Every day, 150 trucks pull up to the rear of the cavernous Blue Mountain facility in Grays Ferry and disgorge mountains of recyclables from the city and portions of the suburbs. Last year, it totaled 120,000 tons – enough to fill Lincoln Financial Field from the turf to the top row seven times over.

The place is about to get more.

Today, Philadelphia begins its latest experiment in trying to goose the household recycling rate toward 25 percent.

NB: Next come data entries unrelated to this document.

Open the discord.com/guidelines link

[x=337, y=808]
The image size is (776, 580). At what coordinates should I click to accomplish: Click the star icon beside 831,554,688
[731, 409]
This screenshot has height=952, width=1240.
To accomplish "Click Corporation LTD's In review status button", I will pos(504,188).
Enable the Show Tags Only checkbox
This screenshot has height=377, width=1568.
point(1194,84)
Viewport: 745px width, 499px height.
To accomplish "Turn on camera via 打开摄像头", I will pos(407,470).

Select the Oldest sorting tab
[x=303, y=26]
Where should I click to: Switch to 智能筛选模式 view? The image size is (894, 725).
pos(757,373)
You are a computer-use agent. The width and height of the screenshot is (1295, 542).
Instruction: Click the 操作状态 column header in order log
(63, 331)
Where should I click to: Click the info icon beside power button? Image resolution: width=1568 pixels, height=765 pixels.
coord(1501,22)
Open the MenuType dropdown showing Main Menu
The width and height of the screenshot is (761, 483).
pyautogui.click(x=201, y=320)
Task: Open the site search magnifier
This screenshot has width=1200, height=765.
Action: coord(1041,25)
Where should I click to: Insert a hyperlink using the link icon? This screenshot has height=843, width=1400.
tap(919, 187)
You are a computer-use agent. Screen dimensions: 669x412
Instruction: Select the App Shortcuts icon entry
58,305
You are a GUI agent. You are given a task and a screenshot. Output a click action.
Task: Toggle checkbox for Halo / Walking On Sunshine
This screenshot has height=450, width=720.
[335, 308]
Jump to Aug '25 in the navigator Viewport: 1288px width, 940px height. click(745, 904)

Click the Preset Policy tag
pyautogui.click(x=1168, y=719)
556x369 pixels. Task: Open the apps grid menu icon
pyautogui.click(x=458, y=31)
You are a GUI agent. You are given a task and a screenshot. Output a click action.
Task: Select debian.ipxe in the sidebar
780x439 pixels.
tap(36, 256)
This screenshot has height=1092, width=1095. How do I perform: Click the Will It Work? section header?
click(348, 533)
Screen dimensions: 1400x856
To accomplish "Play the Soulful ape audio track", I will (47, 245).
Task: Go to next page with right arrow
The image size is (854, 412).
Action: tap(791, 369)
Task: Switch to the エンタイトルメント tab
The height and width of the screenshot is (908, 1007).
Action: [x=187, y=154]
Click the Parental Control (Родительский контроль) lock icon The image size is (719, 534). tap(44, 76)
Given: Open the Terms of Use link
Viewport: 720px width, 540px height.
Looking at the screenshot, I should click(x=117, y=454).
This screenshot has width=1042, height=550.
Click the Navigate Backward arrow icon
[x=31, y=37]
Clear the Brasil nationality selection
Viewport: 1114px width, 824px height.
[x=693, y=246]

An awards-based program run by RecycleBank, a national company started by Germantown Academy graduate Ron Gonen, is debuting in North Philadelphia. It will expand to the rest of the city month by month.
Its proponents say recycling is not only good for the environment by conserving resources and saving landfill space, it’s also economical.

Currently, the city pays $64 a ton to landfill material, but Blue Mountain pays the city $5.03 a ton for recyclables – a $69.03 differential.

“A year ago at this time, we were paying $32 a ton” to Blue Mountain, says Scott McGrath, the city’s acting recycling coordinator. “It’s a huge improvement. Some of the commodity markets have improved as much as 30 to 40 percent over the past year.”

In the early days of recycling, people had to sort everything into different bins, even to the point of separating glass by color.

Now, the technology has progressed so that “single-stream recycling” is possible.

The thinking is that people will recycle more stuff if it’s more convenient. If they don’t have to sort it.

Indeed, ever since the city instituted single-stream recycling and weekly pickup on the same day that trash is collected, the recycling rate has steadily risen. In December, the city set another new record, collecting 9,442 tons of recyclables for a diversion rate of 18 percent, up from 7 percent at the start of 2008.